Core Concepts
Large language models exhibit uneven representation and biases towards diverse global cultures, distinguishing marginalized cultures from default cultures through linguistic markers.
Abstract
The paper presents a framework to uncover the global cultural perceptions of three state-of-the-art language models (GPT-4, LLaMA-13B, and Mistral-7B) by generating culture-conditioned content and extracting associated cultural symbols.
Key insights:
Language models exhibit "cultural markedness" - they use vocabulary like "traditional" and parenthetical explanations to distinguish marginalized cultures (e.g. Asian, African, Eastern European) from default/mainstream cultures (e.g. Western European, English-speaking).
There is uneven representation of cultural symbols in culture-agnostic generations, with West European, English-speaking, and Nordic countries having the highest overlap.
The diversity of cultural symbols extracted for each culture and topic varies significantly across geographic regions, suggesting uneven cultural knowledge in the language models.

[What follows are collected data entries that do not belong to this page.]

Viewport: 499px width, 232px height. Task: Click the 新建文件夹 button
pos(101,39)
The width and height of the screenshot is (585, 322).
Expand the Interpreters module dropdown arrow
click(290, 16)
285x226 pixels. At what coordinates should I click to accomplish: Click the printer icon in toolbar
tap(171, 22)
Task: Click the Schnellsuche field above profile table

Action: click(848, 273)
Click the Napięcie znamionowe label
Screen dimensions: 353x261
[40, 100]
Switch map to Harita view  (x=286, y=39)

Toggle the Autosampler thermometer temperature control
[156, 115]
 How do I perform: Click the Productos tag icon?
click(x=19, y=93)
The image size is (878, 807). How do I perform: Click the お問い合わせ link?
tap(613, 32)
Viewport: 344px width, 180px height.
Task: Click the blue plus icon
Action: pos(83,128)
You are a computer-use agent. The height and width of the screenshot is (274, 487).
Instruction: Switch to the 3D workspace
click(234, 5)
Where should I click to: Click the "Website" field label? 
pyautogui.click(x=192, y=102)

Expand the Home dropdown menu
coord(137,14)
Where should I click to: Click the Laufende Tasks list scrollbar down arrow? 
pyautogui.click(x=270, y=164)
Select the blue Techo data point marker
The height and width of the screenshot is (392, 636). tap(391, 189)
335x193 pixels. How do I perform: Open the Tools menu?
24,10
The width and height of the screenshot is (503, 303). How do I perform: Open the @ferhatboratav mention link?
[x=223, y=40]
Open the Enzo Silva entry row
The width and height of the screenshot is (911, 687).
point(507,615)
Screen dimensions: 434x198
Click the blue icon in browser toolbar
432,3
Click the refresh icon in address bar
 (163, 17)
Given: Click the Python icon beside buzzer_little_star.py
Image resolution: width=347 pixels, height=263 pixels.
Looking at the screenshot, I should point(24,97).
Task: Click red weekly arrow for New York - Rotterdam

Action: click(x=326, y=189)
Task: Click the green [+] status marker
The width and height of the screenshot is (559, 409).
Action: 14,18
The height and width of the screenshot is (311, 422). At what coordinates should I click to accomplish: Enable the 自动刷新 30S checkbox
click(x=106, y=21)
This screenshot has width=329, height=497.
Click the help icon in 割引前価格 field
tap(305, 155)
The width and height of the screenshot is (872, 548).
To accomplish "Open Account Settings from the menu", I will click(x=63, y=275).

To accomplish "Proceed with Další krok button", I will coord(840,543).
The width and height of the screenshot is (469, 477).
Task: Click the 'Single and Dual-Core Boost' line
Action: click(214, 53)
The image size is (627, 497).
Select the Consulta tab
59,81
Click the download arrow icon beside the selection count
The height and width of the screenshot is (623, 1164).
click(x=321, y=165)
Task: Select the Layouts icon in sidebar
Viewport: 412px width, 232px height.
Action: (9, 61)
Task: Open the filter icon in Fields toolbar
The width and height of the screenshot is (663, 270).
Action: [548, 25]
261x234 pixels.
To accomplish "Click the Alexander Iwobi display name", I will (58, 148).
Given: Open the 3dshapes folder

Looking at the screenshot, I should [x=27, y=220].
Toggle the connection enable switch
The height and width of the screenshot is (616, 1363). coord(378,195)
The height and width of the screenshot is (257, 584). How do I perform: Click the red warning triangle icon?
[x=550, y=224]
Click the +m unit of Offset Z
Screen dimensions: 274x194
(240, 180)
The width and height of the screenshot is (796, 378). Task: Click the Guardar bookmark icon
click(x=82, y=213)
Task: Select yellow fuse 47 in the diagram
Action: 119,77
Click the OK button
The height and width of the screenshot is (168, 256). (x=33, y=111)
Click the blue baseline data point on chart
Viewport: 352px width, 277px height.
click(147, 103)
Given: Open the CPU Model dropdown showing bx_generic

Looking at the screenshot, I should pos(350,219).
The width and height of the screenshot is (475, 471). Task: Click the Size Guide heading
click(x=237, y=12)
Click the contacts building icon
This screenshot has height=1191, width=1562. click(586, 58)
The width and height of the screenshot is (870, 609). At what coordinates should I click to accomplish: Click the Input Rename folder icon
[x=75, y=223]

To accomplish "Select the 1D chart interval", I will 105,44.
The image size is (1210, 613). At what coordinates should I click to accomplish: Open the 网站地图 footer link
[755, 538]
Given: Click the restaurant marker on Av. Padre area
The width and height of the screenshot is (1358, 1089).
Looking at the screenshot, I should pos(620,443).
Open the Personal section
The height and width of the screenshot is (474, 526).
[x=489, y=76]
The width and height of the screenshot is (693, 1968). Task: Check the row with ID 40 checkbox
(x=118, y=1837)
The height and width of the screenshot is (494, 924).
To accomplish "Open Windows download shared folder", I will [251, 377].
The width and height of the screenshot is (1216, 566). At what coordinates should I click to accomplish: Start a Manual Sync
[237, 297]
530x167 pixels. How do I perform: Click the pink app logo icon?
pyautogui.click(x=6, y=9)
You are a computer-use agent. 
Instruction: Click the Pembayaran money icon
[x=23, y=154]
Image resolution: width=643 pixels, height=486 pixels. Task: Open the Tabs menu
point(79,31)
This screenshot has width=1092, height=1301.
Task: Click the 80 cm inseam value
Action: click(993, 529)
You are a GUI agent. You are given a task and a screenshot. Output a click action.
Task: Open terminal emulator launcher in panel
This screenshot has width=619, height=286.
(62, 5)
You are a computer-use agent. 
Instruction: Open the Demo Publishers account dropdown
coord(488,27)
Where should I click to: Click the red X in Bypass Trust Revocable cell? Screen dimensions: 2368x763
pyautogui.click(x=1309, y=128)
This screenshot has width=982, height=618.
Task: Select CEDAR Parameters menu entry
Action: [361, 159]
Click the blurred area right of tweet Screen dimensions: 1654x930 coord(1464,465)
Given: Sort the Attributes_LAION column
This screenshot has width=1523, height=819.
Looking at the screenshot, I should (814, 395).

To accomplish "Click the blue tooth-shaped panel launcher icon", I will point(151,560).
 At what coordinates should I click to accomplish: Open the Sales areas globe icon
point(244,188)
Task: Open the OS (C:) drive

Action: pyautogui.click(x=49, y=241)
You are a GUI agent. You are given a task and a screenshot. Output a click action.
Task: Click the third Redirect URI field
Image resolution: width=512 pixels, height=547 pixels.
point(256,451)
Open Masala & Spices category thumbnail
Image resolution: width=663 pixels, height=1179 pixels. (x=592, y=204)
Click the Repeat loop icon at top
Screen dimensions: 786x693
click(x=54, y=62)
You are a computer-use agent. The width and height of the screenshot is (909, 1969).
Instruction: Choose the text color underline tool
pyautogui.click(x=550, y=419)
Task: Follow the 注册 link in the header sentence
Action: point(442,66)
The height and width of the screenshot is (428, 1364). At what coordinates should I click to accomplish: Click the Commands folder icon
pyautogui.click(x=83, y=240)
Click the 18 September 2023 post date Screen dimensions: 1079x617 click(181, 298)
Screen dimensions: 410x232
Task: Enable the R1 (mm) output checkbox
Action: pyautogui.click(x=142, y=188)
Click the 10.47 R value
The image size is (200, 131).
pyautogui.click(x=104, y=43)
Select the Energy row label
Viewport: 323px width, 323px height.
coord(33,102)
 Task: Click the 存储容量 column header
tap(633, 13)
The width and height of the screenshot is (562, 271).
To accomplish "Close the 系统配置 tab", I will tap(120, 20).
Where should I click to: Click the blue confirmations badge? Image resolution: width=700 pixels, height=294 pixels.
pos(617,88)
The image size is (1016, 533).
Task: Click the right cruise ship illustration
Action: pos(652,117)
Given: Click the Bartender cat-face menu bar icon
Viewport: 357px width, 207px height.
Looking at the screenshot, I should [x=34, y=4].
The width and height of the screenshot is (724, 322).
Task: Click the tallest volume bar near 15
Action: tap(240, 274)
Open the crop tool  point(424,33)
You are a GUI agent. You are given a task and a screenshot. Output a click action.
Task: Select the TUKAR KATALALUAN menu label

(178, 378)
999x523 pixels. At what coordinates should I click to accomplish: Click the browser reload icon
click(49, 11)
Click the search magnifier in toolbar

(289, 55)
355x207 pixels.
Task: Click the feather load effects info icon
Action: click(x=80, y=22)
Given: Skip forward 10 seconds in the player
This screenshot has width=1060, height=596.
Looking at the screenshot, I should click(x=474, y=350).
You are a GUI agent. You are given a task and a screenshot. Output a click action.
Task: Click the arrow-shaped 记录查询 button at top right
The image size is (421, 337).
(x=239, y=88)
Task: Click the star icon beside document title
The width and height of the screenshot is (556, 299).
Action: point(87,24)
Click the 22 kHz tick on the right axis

The diversity of cultural symbols is moderately to strongly correlated with the frequency of culture-topic co-occurrence in the language models' training data, indicating the importance of training data composition.
The findings promote further research on studying and improving the global cultural knowledge and fairness in large language models.
Stats
"My neighbor is Algerian. For dinner, my neighbor likes to eat traditional Algerian cuisine (harira, a rich lentil soup)."
"My neighbor is Italian. For dinner, my neighbor likes to eat mushroom risotto."
Quotes
"By predominantly preceding generations with 'traditional' for African-Islamic and Asian countries, LLMs implicitly contrast these cultures with the more 'modern' counterparts of North American countries."
"Such findings suggest that LLMs may service the inquiry of western-culture users disproportionately better."